WORK ITEM: Write out exactly the lines below that run from the one containing "How do I perform: Click the New file icon?" through the one containing "Task: Open network settings gear", both included, with no other lines.

TASK DATA:
######

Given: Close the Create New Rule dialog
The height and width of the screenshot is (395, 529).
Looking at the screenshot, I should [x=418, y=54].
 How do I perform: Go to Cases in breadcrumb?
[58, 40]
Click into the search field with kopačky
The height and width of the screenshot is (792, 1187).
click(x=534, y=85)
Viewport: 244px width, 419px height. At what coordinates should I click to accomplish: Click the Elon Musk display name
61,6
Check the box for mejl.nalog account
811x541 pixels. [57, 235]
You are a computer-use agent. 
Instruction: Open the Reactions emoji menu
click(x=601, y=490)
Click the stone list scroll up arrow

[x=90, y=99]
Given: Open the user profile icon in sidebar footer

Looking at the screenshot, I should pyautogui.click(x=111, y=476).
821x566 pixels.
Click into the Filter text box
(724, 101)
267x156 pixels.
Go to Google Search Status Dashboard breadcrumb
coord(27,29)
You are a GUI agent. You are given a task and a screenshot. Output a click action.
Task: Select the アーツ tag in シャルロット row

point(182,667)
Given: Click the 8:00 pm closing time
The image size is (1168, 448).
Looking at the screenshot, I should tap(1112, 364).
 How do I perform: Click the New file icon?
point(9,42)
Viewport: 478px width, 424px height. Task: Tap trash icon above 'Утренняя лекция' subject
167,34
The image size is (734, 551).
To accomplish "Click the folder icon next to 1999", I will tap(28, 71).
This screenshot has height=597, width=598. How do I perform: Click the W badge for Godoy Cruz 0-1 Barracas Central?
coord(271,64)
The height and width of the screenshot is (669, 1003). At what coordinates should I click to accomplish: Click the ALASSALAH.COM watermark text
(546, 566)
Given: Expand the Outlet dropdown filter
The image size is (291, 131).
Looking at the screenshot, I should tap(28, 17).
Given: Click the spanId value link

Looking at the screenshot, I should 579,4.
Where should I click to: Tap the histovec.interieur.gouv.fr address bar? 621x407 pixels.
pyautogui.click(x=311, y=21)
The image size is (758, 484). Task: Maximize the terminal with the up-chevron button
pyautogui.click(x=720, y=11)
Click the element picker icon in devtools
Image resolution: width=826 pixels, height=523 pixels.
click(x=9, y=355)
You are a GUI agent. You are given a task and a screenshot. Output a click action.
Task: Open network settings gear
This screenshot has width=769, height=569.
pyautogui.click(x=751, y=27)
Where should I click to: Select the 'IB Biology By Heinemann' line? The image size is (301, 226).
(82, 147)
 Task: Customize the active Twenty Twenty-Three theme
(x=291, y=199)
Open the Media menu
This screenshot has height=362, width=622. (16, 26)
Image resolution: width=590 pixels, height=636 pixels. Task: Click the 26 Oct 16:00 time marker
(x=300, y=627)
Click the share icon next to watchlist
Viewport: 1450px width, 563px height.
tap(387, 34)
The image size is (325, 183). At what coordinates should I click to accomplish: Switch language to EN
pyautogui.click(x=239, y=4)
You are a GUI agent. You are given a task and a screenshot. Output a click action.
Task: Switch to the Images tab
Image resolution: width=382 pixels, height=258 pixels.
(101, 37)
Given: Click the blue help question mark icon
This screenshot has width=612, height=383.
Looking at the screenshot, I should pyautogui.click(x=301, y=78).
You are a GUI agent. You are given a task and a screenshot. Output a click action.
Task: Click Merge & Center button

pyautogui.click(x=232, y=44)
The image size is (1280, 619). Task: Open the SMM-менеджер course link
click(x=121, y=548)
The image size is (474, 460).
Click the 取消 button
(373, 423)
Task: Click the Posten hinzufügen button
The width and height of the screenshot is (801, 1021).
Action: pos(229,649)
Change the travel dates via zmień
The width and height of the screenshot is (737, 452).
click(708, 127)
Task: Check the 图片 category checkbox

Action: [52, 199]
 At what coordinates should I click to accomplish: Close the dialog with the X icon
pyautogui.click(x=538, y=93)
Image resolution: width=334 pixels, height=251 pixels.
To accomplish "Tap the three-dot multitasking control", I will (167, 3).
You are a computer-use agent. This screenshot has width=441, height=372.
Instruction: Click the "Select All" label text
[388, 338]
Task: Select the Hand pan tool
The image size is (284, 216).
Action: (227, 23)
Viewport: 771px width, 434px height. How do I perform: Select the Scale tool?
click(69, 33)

######

RESULT OF THIS EXERCISE:
 How do I perform: Click the New file icon?
point(9,42)
Viewport: 478px width, 424px height. Task: Tap trash icon above 'Утренняя лекция' subject
167,34
The image size is (734, 551).
To accomplish "Click the folder icon next to 1999", I will tap(28, 71).
This screenshot has height=597, width=598. How do I perform: Click the W badge for Godoy Cruz 0-1 Barracas Central?
coord(271,64)
The height and width of the screenshot is (669, 1003). At what coordinates should I click to accomplish: Click the ALASSALAH.COM watermark text
(546, 566)
Given: Expand the Outlet dropdown filter
The image size is (291, 131).
Looking at the screenshot, I should tap(28, 17).
Given: Click the spanId value link

Looking at the screenshot, I should 579,4.
Where should I click to: Tap the histovec.interieur.gouv.fr address bar? 621x407 pixels.
pyautogui.click(x=311, y=21)
The image size is (758, 484). Task: Maximize the terminal with the up-chevron button
pyautogui.click(x=720, y=11)
Click the element picker icon in devtools
Image resolution: width=826 pixels, height=523 pixels.
click(x=9, y=355)
You are a GUI agent. You are given a task and a screenshot. Output a click action.
Task: Open network settings gear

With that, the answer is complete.